--- Start of EXTRACTED INFORMATION ---

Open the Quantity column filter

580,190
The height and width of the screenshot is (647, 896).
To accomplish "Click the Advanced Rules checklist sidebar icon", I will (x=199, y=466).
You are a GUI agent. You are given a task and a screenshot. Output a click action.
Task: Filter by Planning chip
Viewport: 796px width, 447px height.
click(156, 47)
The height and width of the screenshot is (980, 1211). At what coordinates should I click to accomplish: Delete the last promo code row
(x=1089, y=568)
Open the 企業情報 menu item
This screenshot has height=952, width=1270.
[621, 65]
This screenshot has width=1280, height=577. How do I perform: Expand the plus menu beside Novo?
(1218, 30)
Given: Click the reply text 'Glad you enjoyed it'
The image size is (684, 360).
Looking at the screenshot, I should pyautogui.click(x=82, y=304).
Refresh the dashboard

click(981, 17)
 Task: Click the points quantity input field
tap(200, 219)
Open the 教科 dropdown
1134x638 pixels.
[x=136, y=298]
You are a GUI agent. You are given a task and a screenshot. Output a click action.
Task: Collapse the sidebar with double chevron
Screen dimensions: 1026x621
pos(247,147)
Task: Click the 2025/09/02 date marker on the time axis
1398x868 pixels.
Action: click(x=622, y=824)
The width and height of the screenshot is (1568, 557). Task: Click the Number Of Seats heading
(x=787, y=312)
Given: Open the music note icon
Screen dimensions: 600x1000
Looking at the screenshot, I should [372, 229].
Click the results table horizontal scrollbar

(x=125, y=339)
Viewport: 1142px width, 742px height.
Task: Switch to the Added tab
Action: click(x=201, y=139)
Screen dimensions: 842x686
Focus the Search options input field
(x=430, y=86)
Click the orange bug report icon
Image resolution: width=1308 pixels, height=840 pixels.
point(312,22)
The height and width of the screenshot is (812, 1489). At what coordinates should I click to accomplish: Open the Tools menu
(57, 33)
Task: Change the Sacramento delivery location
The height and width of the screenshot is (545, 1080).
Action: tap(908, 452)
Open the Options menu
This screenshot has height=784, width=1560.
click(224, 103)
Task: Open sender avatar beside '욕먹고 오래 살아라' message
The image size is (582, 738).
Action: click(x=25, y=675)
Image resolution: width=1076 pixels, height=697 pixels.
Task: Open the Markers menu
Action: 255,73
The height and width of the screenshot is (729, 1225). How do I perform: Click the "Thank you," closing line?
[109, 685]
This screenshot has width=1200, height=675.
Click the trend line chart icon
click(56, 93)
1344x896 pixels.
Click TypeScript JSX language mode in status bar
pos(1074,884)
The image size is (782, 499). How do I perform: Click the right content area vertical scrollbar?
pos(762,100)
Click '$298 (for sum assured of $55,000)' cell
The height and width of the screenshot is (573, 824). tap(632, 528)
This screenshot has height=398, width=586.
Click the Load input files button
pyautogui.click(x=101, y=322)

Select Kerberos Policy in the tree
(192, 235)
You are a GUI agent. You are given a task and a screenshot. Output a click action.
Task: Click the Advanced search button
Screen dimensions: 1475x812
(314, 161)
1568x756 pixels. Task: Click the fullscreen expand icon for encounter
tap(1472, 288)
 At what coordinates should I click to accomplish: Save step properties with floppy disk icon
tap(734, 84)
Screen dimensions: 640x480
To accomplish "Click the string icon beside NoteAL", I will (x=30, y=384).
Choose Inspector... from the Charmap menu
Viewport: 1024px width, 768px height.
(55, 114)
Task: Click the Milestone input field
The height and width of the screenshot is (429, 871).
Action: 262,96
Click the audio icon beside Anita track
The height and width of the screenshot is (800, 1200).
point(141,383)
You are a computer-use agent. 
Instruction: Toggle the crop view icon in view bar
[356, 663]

--- End of EXTRACTED INFORMATION ---

Copy out all of the material above, line for line, with no changes.

### RESPONSE BELOW
Open the Quantity column filter

580,190
The height and width of the screenshot is (647, 896).
To accomplish "Click the Advanced Rules checklist sidebar icon", I will (x=199, y=466).
You are a GUI agent. You are given a task and a screenshot. Output a click action.
Task: Filter by Planning chip
Viewport: 796px width, 447px height.
click(156, 47)
The height and width of the screenshot is (980, 1211). At what coordinates should I click to accomplish: Delete the last promo code row
(x=1089, y=568)
Open the 企業情報 menu item
This screenshot has height=952, width=1270.
[621, 65]
This screenshot has width=1280, height=577. How do I perform: Expand the plus menu beside Novo?
(1218, 30)
Given: Click the reply text 'Glad you enjoyed it'
The image size is (684, 360).
Looking at the screenshot, I should pyautogui.click(x=82, y=304).
Refresh the dashboard

click(981, 17)
 Task: Click the points quantity input field
tap(200, 219)
Open the 教科 dropdown
1134x638 pixels.
[x=136, y=298]
You are a GUI agent. You are given a task and a screenshot. Output a click action.
Task: Collapse the sidebar with double chevron
Screen dimensions: 1026x621
pos(247,147)
Task: Click the 2025/09/02 date marker on the time axis
1398x868 pixels.
Action: click(x=622, y=824)
The width and height of the screenshot is (1568, 557). Task: Click the Number Of Seats heading
(x=787, y=312)
Given: Open the music note icon
Screen dimensions: 600x1000
Looking at the screenshot, I should [372, 229].
Click the results table horizontal scrollbar

(x=125, y=339)
Viewport: 1142px width, 742px height.
Task: Switch to the Added tab
Action: click(x=201, y=139)
Screen dimensions: 842x686
Focus the Search options input field
(x=430, y=86)
Click the orange bug report icon
Image resolution: width=1308 pixels, height=840 pixels.
point(312,22)
The height and width of the screenshot is (812, 1489). At what coordinates should I click to accomplish: Open the Tools menu
(57, 33)
Task: Change the Sacramento delivery location
The height and width of the screenshot is (545, 1080).
Action: tap(908, 452)
Open the Options menu
This screenshot has height=784, width=1560.
click(224, 103)
Task: Open sender avatar beside '욕먹고 오래 살아라' message
The image size is (582, 738).
Action: click(x=25, y=675)
Image resolution: width=1076 pixels, height=697 pixels.
Task: Open the Markers menu
Action: 255,73
The height and width of the screenshot is (729, 1225). How do I perform: Click the "Thank you," closing line?
[109, 685]
This screenshot has width=1200, height=675.
Click the trend line chart icon
click(56, 93)
1344x896 pixels.
Click TypeScript JSX language mode in status bar
pos(1074,884)
The image size is (782, 499). How do I perform: Click the right content area vertical scrollbar?
pos(762,100)
Click '$298 (for sum assured of $55,000)' cell
The height and width of the screenshot is (573, 824). tap(632, 528)
This screenshot has height=398, width=586.
Click the Load input files button
pyautogui.click(x=101, y=322)

Select Kerberos Policy in the tree
(192, 235)
You are a GUI agent. You are given a task and a screenshot. Output a click action.
Task: Click the Advanced search button
Screen dimensions: 1475x812
(314, 161)
1568x756 pixels. Task: Click the fullscreen expand icon for encounter
tap(1472, 288)
 At what coordinates should I click to accomplish: Save step properties with floppy disk icon
tap(734, 84)
Screen dimensions: 640x480
To accomplish "Click the string icon beside NoteAL", I will (x=30, y=384).
Choose Inspector... from the Charmap menu
Viewport: 1024px width, 768px height.
(55, 114)
Task: Click the Milestone input field
The height and width of the screenshot is (429, 871).
Action: 262,96
Click the audio icon beside Anita track
The height and width of the screenshot is (800, 1200).
point(141,383)
You are a computer-use agent. 
Instruction: Toggle the crop view icon in view bar
[356, 663]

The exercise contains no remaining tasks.